Two Papers on Python Language Features

Reviewed by Greg Wilson / 2021-08-17
Keywords: Programming Languages, Python

Most languages work very hard to preserve backward compatibility, even at the expense of present ease of use. The Python community's decision to release Python 3 in 2008 was therefore a step into the unknown, and one that took many years to pay off Ten years later, Malloy2018 found that most programmers were still using a backward-compatible subset of the language. Even now, more than a year after the end of official support for Python 2, I routinely encounter active projects that haven't upgraded and probably never will. My takeaway is that even if the name stays the same, something that is not backward-compatible is effectively a new language, and its creators have to expect that it will take years for the changes to be adopted.

Rather than looking at the before and after, Peng2021 looks at current usage (as of 2021). Its authors scanned 35 projects from 8 application domains containing 4.3 million lines of code to find out how often different features are used. I wasn't surprised to see single inheritance at the top of the list, but I was surprised that decorators came second. Keyword arguments, for loops, and nested classes are practically tied for third place; again, I wouldn't have predicted that nested classes were that heavily used, which makes me wonder whether my personal Python style is atypical or whether nested classes are just more common in domains I don't work in.

One cool thing about Peng et al's work is that the tool they use to scan projects is available on GitHub so that other researchers can extend it and/or re-do their analysis to see how feature use changes over time. I think programming languages would be more usable and more useful if their design was informed by studies like this and some of the others we have covered in the past.

Malloy2018 Brian A. Malloy and James F. Power: "An empirical analysis of the transition from Python 2 to Python 3". Empirical Software Engineering, 24(2), 2018, 10.1007/s10664-018-9637-2.

Python is one of the most popular and widely adopted programming languages in use today. In 2008 the Python developers introduced a new version of the language, Python 3.0, that was not backward compatible with Python 2, initiating a transitional phase for Python software developers. In this paper, we describe a study that investigates the degree to which Python software developers are making the transition from Python 2 to Python 3. We have developed a Python compliance analyser, PyComply, and have analysed a previously studied corpus of Python applications called Qualitas. We use PyComply to measure and quantify the degree to which Python 3 features are being used, as well as the rate and context of their adoption in the Qualitas corpus. Our results indicate that Python software developers are not exploiting the new features and advantages of Python 3, but rather are choosing to retain backward compatibility with Python 2. Moreover, Python developers are confining themselves to a language subset, governed by the diminishing intersection of Python 2, which is not under development, and Python 3, which is under development with new features being introduced as the language continues to evolve.

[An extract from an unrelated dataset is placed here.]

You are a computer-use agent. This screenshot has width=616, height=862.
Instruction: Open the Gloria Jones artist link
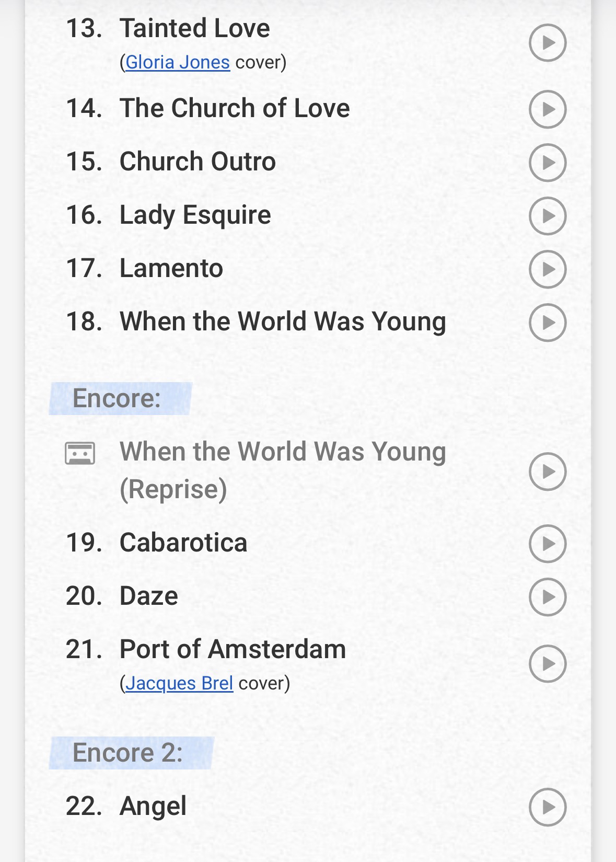[x=178, y=62]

Peng2021 Yun Peng, Yu Zhang, and Mingzhe Hu: "An Empirical Study for Common Language Features Used in Python Projects". 2021 IEEE International Conference on Software Analysis, Evolution and Reengineering (SANER), 10.1109/saner50967.2021.00012.

As a dynamic programming language, Python is widely used in many fields. For developers, various language features affect programming experience. For researchers, they affect the difficulty of developing tasks such as bug finding and compilation optimization. Former research has shown that programs with Python dynamic features are more change-prone. However, we know little about the use and impact of Python language features in real-world Python projects. To resolve these issues, we systematically analyze Python language features and propose a tool named PYSCAN to automatically identify the use of 22 kinds of common Python language features in 6 categories in Python source code. We conduct an empirical study on 35 popular Python projects from eight application domains, covering over 4.3 million lines of code, to investigate the the usage of these language features in the project. We find that single inheritance, decorator, keyword argument, for loops and nested classes are top 5 used language features. Meanwhile different domains of projects may prefer some certain language features. For example, projects in DevOps use exception handling frequently. We also conduct in-depth manual analysis to dig extensive using patterns of frequently but differently used language features: exceptions, decorators and nested classes/functions. We find that developers care most about ImportError when handling exceptions. With the empirical results and in-depth analysis, we conclude with some suggestions and a discussion of implications for three groups of persons in Python community: Python designers, Python compiler designers and Python developers.